Sometimes we might want to augment data, particularly unstructured data. There are some strategies for this, including applying the following:

- flipping
- rotating
- cropping
- adding gaussian noise
- scale
- translate

There are structured data equivalents for all of these transformation, but they do tend to apply more to unstructured data.

## Transfer Learning

Several variations of transfer learning are used. The premise is that for a deep learning model, it may be possible to use lower levels of learning from other data on task A to train for a different task B. The assumptions when this is useful are:

- tasks A and B take the same shape of feature data
- tasks A and B have similar low level 'features' or embeddings which can be learned from either.
- tasks A has several orders of magnitude more data than task B.

In general we take the trained weights of task A and do one of the following:

- freeze all the weights apart from the final output layer, then retrain it with the features for task B to get the best classifier for the ouputs of task B using the last but one layer to learn the output. Effectively the last from one layer is acting as features to a generalized linear model such as a logistic classifier.

- freeze some of the earlier layer weights and train the rest above - this allows for a non-linear model.

- unfreeze all of the layer weights and rely on 'fine tuning' to a local optima using the weights from task A as a initial starting point to optimize the model for task B - remember to replace the output layer of task A with that of task B.

- freeze all the weights from task A, remove the output layer of task A, and add more hidden layers so that task B can learn non-linearity (several hidden layers) from task A penultimate layer to task B output.

### Example: Radiological Diagnosis

Take a general image classifier such as VGG-16 and remove the top layer. Then transfer learn from to a set of radiological data.

### Example: ULMfit word2vec to amazon reviews

Train  word2vec model on Wikipedia dump, then transfer learn train amazon reviews to produce +ve/-ve sentiment.


## Multitask Learning

In multitask learning we assign to each sample a set of target labels. 

Multilabel regression: This can be thought as predicting properties of a data-point that are not mutually exclusive, such as topics that are relevant for a document. A text might be about any of religion, politics, finance or education at the same time or none of these.

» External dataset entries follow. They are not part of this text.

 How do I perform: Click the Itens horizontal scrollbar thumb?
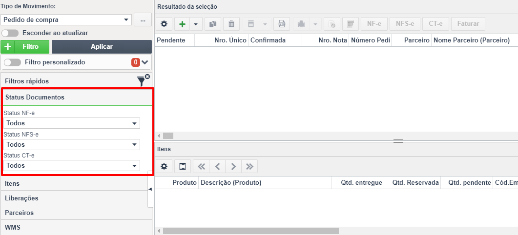coord(251,231)
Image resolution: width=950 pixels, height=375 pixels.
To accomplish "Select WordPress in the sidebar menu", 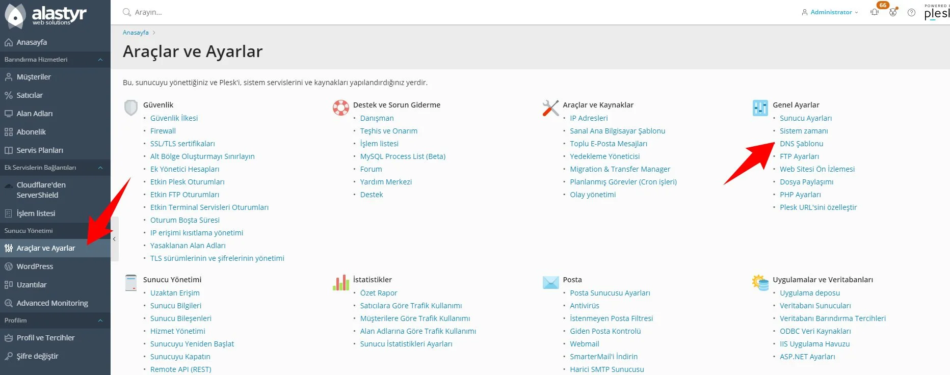I will 35,266.
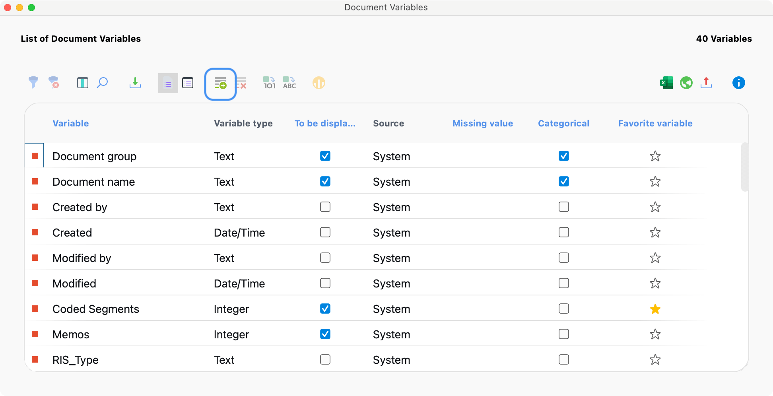The height and width of the screenshot is (396, 773).
Task: Click the new variable icon
Action: click(x=220, y=83)
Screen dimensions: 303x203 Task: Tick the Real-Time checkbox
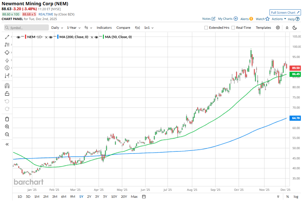233,28
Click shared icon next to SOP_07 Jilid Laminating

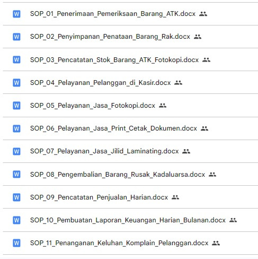pyautogui.click(x=186, y=151)
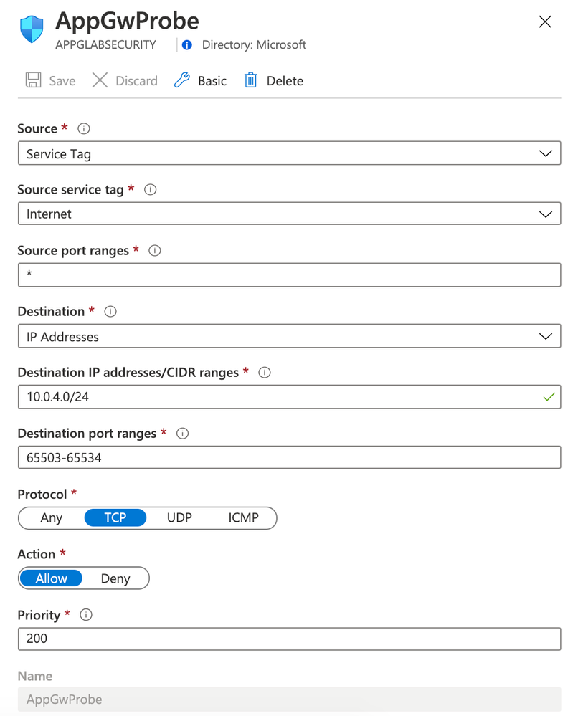Click the Priority info icon
578x716 pixels.
click(87, 615)
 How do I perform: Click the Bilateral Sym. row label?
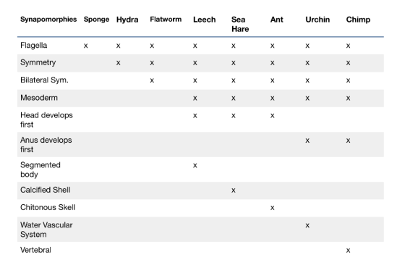click(x=44, y=80)
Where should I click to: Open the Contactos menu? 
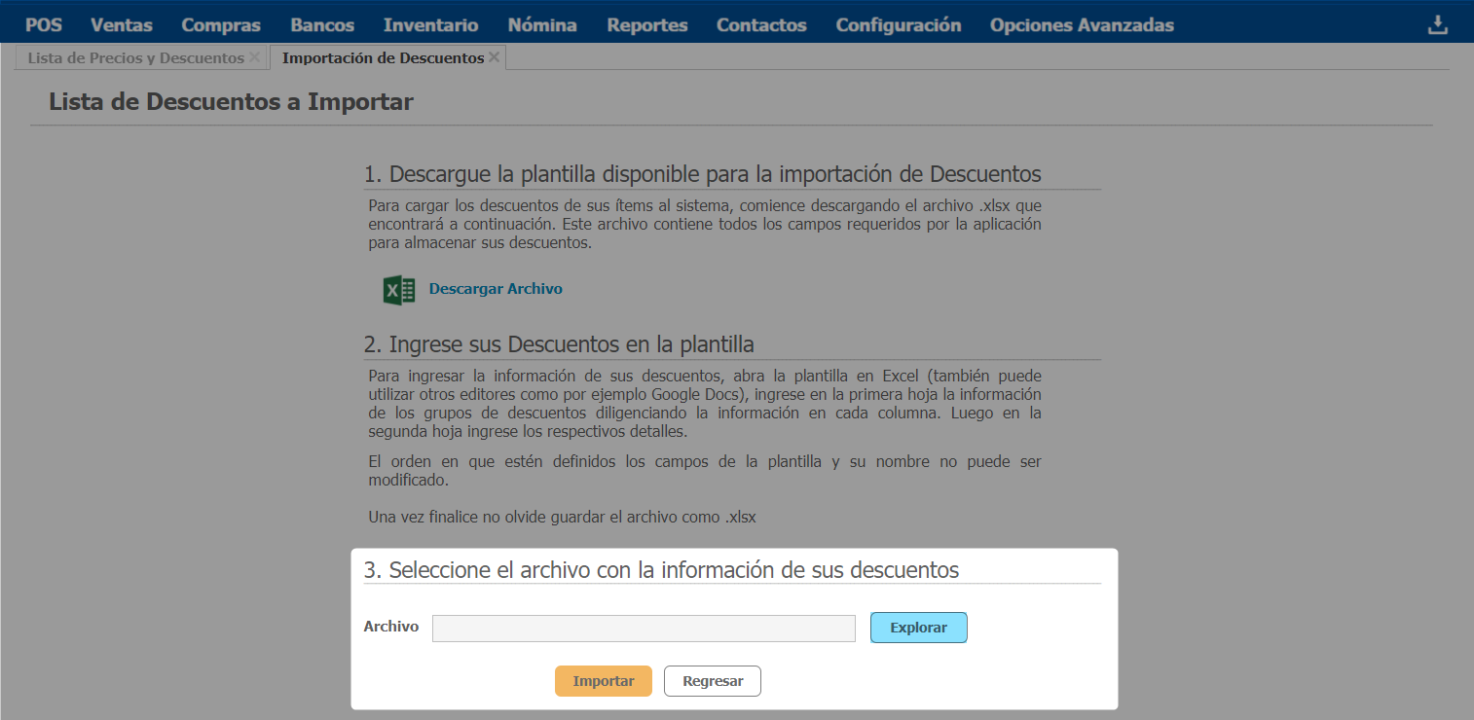pos(761,25)
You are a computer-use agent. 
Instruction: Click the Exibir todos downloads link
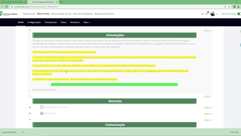[x=234, y=132]
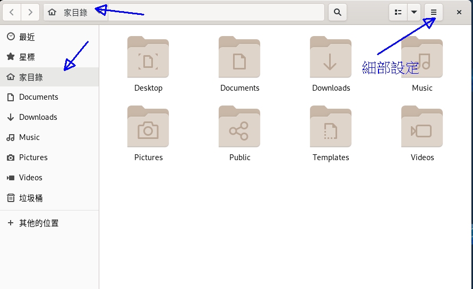
Task: Open 家目錄 from the sidebar
Action: [x=31, y=77]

Multioutput regression assigns each sample a set of target values. This can be thought of as predicting several properties for each data-point, such as wind direction and magnitude at a certain location.

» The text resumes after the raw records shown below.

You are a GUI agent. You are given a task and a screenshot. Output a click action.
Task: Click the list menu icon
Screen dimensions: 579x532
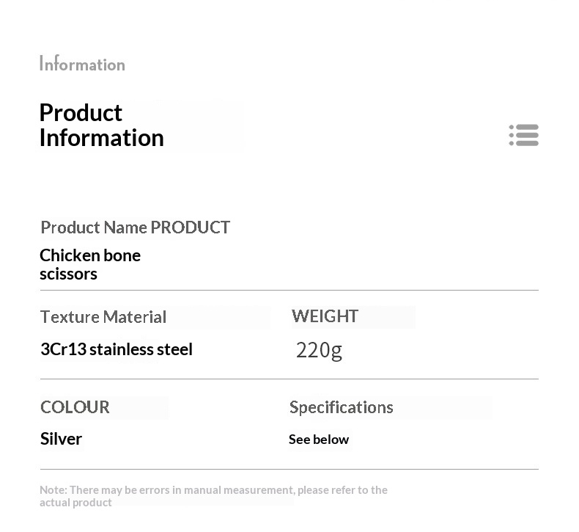(x=524, y=135)
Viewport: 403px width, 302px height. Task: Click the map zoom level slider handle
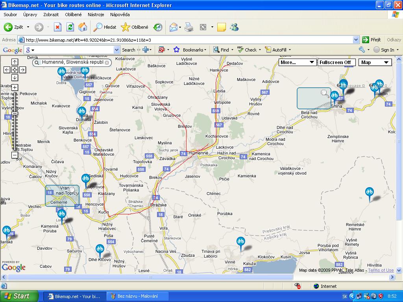(15, 113)
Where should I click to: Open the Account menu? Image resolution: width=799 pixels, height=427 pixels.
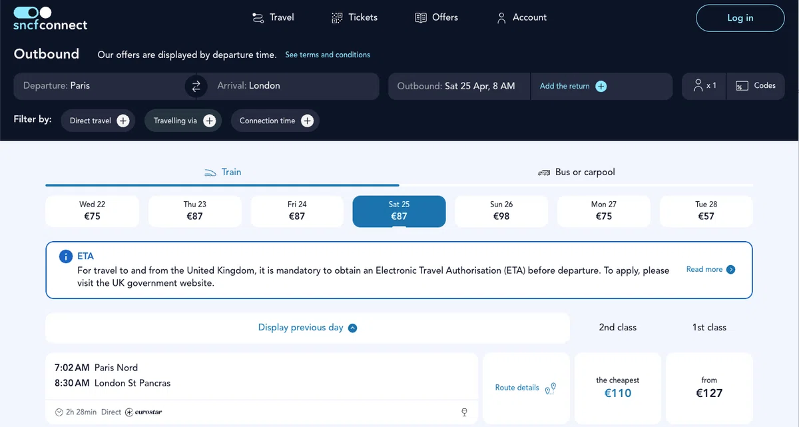(x=522, y=17)
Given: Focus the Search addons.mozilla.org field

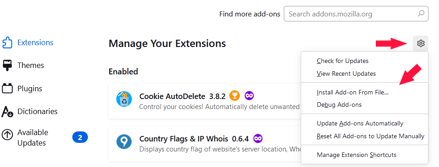Looking at the screenshot, I should click(356, 14).
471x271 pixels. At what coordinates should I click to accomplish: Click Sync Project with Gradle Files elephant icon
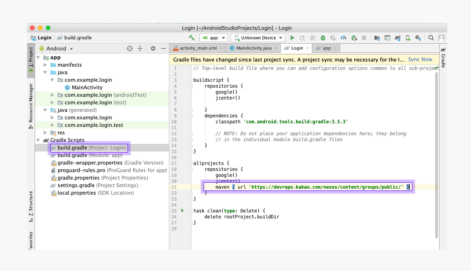[x=398, y=38]
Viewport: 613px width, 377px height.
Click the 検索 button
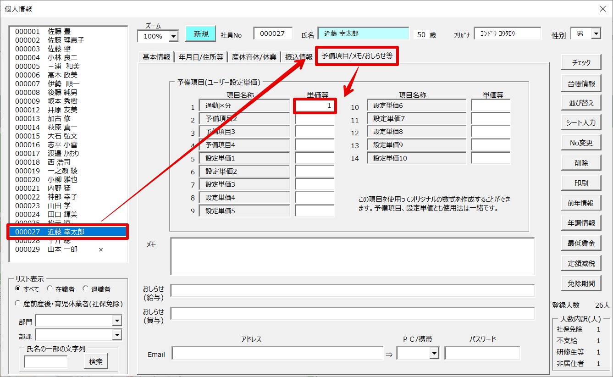(x=96, y=361)
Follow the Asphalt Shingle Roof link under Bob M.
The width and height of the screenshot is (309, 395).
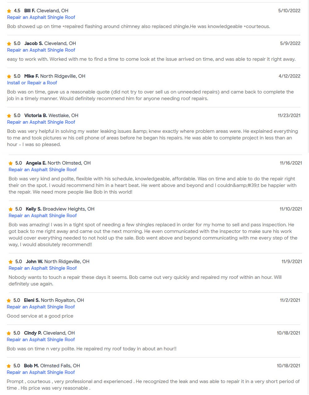(41, 372)
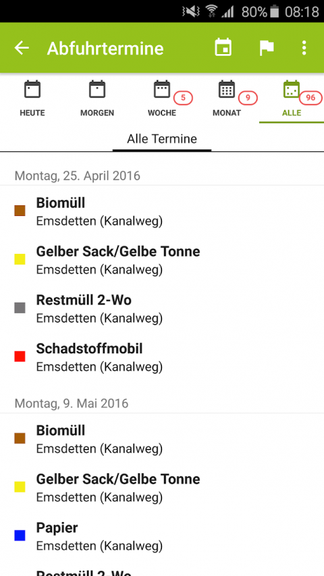Screen dimensions: 324x576
Task: Select the WOCHE tab calendar icon
Action: pyautogui.click(x=162, y=89)
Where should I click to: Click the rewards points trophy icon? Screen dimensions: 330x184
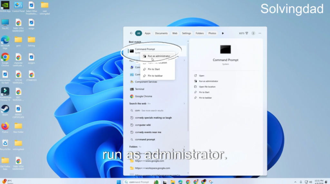point(247,33)
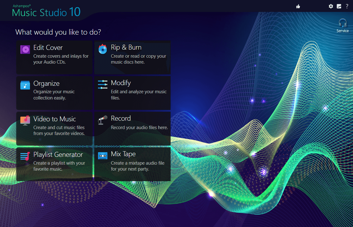This screenshot has width=353, height=227.
Task: Click the thumbs-up like icon
Action: [x=298, y=6]
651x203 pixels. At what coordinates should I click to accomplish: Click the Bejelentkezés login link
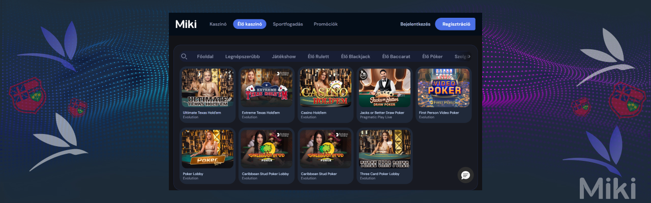pyautogui.click(x=416, y=24)
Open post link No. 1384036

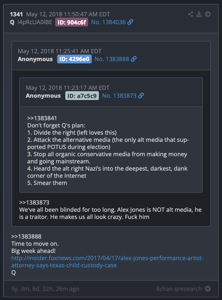[x=108, y=22]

The cost function is a sum of various terms, each one a loss function for a label, averaged over all examples for the data set. For a missing label, the loss function will be zero for that particular part. 


## What is End-To-End Deep Learning

End-to-End learning takes inputs and maps to outputs via hidden layers avoiding any feature engineering. This requires several orders of magnitude more data. 

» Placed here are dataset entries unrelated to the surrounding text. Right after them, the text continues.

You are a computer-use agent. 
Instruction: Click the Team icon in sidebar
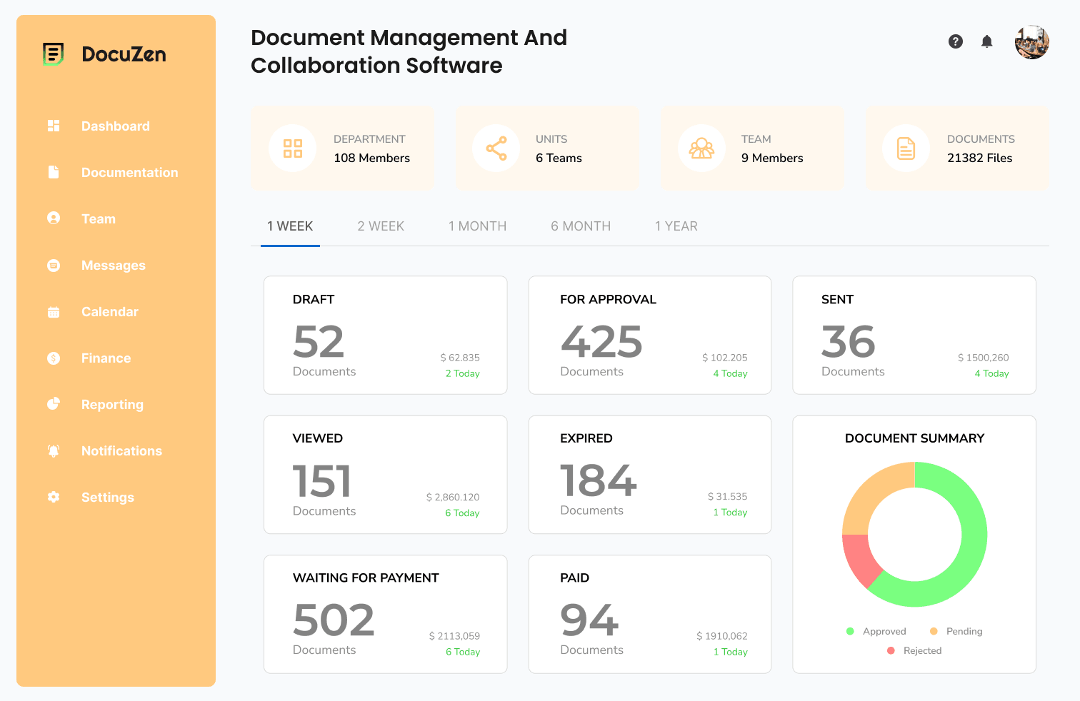54,218
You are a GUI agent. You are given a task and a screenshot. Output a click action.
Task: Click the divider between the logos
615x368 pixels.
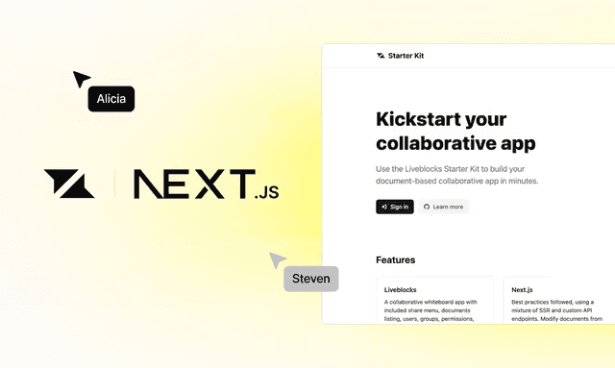click(114, 184)
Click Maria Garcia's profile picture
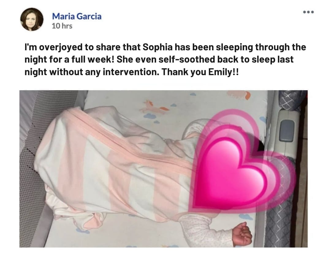This screenshot has width=331, height=273. pyautogui.click(x=32, y=19)
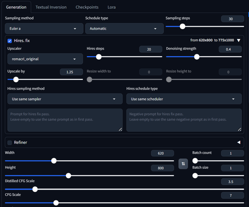Click the Width value input field

coord(162,153)
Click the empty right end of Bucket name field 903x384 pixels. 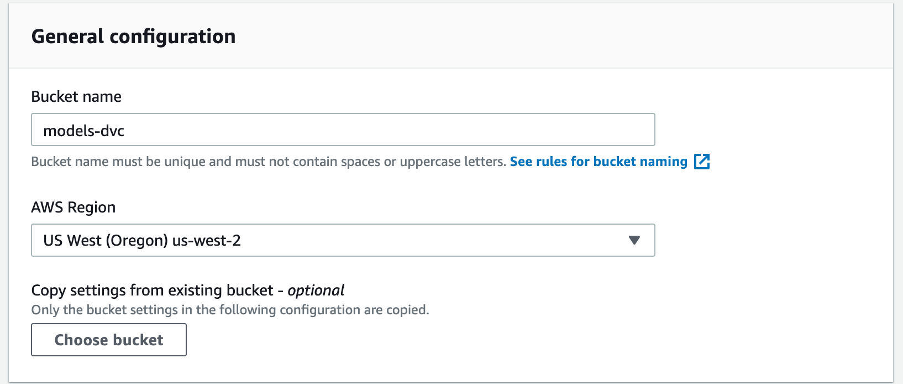coord(608,130)
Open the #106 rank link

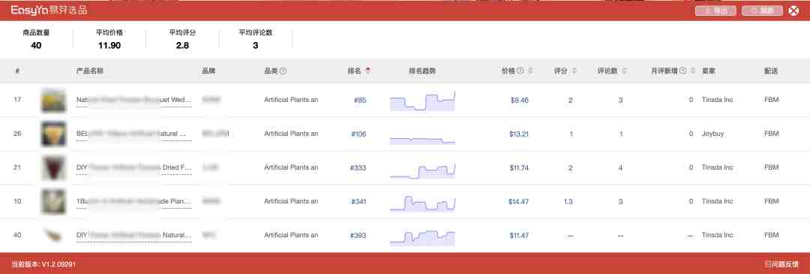359,134
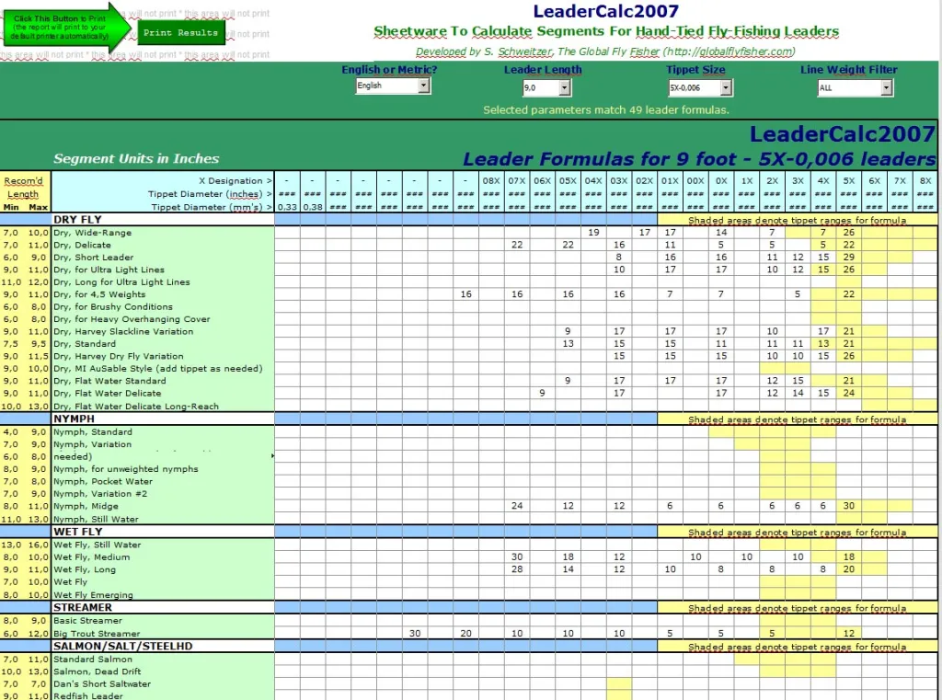Open the Tippet Size dropdown

tap(726, 88)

In general, this is fine. This is because we now have access to big data and so having large amounts of data that can be used for deep learning with many hidden layers.

If there is little data or significant insight into the the problem, then feature engineering may be valid.

A famous researcher Yann LeCunn tweeted that:

```
Just heard an interview with the author of "Bullshit Jobs". Was surprised to find out the book isn't about feature engineering for shallow models #torched
```

Nonetheless there may be justification for feature engineering at some times.


## Whether To Use End-To-End Deep Learning

### Pros

- Let the data learn itself
- Less hand designing of components needed

### Cons

- May need large amounts of data

- Excluding injection of hand designed components (useful when we don't have enough data)

### Example: Autonomous Cars

Take various inputs (lidar, images, sensors) and map to image classifications (car, pedestrian, road, pavement) then route and steering done with motion planning. This is not an end-to-end machine learning approach.

For self driving cars, end-to-end learning is not currently a promising approach.